■ Passage provided
The AI industry has shifted focus from frontier models to open-source alternatives, as developers increasingly favor cheaper, customizable models. Chinese open-weight models accounted for 41% of downloads on Hugging Face this spring, surpassing U.S. models. On OpenRouter, the top six most popular models are all open models from Chinese firms, including Tencent, Xiaomi, DeepSeek, MiniMax, and Z.ai. Anthropic’s Claude Opus 4.7 trails in seventh place, at the time of this writing. Data from Vercel shows that open-weight models are absorbing much of the volume-heavy infrastructure of AI apps, while closed models operate as the higher-cost, premium layer. Open models handled nearly a third of AI requests on the platform in June.

Hugging Face CEO Clem Delangue highlighted the growing trend of companies preferring to own their AI models rather than rent them. He noted that Hugging Face’s customers and community members are increasingly touting the benefits of owning their own AI models rather than renting them, a trend that’s picked up steam in the cold light of day after getting the bill associated with the cost of scaling closed frontier models. “If you’re an AI company or a technology company, you don’t want to outsource your core capabilities to another company, to a black box API that you don’t control, don’t have any visibility on, and don’t really have any sort of ownership,” Delangue said. This shift is reflected in the activity on Hugging Face, where a new repository is created every seven seconds, hosting almost three million public models and one million public datasets.

■ Data for review
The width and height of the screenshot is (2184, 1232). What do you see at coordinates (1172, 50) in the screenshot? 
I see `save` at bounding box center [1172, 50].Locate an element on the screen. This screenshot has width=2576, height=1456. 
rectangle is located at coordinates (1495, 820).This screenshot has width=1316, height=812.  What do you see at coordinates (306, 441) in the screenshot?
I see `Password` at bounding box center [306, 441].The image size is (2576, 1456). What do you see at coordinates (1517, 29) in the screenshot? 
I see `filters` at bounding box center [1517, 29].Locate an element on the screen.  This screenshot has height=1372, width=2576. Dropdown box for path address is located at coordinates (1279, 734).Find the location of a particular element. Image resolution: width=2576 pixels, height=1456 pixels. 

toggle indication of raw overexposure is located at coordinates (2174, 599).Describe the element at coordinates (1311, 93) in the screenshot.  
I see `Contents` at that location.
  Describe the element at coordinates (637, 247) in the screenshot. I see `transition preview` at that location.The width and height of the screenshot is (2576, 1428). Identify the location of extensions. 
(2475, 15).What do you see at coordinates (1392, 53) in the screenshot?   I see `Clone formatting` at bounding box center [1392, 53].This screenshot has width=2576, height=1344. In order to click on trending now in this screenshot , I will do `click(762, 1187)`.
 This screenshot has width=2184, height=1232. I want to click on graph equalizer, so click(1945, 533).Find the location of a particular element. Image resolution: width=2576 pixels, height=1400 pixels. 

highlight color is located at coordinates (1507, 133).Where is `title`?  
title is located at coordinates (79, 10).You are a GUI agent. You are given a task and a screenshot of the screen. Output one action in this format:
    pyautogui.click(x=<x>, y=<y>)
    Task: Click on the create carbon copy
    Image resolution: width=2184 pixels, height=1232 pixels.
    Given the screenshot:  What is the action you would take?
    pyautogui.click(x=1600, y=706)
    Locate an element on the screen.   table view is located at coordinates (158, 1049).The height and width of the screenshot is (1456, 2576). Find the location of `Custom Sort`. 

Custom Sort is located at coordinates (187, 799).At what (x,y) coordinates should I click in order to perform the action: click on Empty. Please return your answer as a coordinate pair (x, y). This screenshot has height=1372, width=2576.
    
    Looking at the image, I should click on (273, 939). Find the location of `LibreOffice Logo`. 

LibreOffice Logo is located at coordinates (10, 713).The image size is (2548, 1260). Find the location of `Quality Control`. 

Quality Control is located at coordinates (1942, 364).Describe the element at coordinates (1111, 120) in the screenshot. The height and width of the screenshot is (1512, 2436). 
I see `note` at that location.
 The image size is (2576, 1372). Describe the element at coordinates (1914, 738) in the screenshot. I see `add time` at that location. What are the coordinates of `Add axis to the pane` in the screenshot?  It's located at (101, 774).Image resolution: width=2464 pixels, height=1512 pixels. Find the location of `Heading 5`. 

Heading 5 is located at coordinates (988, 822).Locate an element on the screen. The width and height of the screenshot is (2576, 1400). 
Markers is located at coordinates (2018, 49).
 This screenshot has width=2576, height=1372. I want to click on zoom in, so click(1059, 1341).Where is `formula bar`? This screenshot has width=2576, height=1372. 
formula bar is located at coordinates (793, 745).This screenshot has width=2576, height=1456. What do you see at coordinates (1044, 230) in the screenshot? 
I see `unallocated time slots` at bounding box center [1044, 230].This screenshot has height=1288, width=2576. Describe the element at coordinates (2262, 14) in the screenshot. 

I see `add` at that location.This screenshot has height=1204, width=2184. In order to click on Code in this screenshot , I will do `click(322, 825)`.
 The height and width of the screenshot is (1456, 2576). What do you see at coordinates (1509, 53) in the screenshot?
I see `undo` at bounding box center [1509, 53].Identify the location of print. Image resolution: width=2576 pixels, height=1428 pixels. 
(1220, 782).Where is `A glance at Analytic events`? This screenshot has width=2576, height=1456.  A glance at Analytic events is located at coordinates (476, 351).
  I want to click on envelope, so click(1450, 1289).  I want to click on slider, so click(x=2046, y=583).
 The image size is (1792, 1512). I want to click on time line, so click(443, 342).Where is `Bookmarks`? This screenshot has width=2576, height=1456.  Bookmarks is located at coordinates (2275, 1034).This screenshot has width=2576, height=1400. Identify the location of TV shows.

■ Your objective
Continue the piece on the industry's shift toward open-weight AI models, picking up after its final sentence.

■ Task response
The rise of open models coincides with a steady stream of increasingly capable releases from Chinese AI labs. Every few months, another Chinese AI company releases a powerful open-weight model that is cheaper to deploy and easier to customize than closed competitors, undercutting the economics of proprietary AI that U.S. firms have poured billions into. Most recently, Beijing-based AI company Z.ai released an open-weight model called GLM-5.2 that excels at agentic coding and competes with Anthropic’s latest models on identifying security vulnerabilities.